Totò Riina “garante” della pace tra le cosche reggine Particolari rivelati dal collaboratore di giustizia Consolato Villani, riconosciuto colpevole in via definitiva, insieme a Giuseppe Calabrò, dell'omicidio dei carabinieri Antonio Fava e Giuseppe Garofalo
Totò Riina, nei primi anni ’90, ebbe il ruolo di “garante” per sancire la pace tra la cosca De Stefano ed il nucleo Condello-Serraino-Imerti. Le ‘ndrine calabresi ripagarono il “favore” con l’omicidio di Antonino Scopelliti, il sostituto procuratore generale della Corte di Cassazione ucciso a Campo Calabro il 9 agosto 1991 alla vigilia dell’inizio, in Cassazione, del maxi processo a “Cosa nostra” in cui avrebbe rappresentato l’accusa.
A riferire la circostanza è stato il collaboratore di giustizia Consolato Villani, nel processo “‘Ndrangheta stragista” che vede alla sbarra Giuseppe Graviano, boss del mandamento palermitano di “Brancaccio” e Rocco Filippone, di 77 anni, di Melicucco, indicato dagli inquirenti come colui che, per conto della potente cosca Piromalli di Gioia Tauro, teneva i rapporti con la destra eversiva e la massoneria occulta. I due sono accusati degli agguati compiuti ai danni di pattuglie dei carabinieri che, nei primi anni ’90 provocarono la morte, nel gennaio 1994, di due militari, Antonio Fava e Giuseppe Garofalo, e il ferimento, nel febbraio precedente, di altri due carabinieri.

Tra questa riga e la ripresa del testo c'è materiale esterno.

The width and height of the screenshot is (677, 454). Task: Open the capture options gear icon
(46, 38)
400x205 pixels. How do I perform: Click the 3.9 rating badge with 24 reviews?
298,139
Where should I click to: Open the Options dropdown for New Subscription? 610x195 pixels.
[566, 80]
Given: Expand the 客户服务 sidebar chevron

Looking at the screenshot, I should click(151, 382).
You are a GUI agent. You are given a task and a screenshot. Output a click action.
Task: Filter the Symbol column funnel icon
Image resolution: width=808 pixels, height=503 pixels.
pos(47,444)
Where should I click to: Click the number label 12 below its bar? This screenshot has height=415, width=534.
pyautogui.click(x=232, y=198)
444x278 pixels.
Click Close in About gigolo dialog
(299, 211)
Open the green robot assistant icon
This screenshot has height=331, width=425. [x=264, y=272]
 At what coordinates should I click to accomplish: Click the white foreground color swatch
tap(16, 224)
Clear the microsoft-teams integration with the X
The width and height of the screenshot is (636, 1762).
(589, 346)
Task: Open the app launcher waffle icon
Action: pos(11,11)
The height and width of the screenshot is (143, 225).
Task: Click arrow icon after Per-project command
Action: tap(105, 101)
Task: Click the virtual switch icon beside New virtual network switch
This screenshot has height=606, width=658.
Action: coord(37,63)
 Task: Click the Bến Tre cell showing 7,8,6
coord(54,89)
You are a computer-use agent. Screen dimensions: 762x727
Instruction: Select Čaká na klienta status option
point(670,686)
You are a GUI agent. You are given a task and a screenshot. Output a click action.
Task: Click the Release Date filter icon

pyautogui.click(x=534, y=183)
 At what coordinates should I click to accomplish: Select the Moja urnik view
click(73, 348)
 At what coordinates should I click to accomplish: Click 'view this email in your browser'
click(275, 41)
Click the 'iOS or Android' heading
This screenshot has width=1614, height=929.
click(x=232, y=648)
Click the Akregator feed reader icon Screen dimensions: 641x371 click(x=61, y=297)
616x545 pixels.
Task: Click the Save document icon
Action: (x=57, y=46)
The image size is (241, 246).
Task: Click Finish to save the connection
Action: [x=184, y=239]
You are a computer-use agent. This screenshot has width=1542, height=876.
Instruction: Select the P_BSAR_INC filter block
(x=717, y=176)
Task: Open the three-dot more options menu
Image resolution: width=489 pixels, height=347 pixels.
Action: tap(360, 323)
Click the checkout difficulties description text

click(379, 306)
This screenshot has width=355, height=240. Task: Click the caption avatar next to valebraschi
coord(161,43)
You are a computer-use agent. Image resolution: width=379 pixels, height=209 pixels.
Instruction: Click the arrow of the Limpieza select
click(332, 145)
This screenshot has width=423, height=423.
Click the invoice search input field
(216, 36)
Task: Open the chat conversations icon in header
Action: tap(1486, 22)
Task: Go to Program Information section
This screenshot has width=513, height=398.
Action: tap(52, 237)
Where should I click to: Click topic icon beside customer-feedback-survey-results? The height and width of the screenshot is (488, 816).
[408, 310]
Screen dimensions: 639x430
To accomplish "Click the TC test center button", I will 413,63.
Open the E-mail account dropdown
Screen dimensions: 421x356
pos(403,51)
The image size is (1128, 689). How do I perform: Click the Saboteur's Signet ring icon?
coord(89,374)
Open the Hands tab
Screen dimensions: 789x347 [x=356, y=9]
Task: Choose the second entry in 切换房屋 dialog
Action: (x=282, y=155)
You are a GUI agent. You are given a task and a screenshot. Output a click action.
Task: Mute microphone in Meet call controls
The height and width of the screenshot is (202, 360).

Agguati che, secondo la Dda, rientravano nel disegno stragista portato avanti da Totò Riina con gli attentati di quegli anni a Firenze, Roma e Milano. Villani, col volto coperto e riparato da un separé, ha risposto per cinque ore alle domande del procuratore aggiunto di Reggio Giuseppe Lombardo che ha coordinato l’inchiesta. Lui, insieme a Giuseppe Calabrò, è l’autore materiale degli attentati.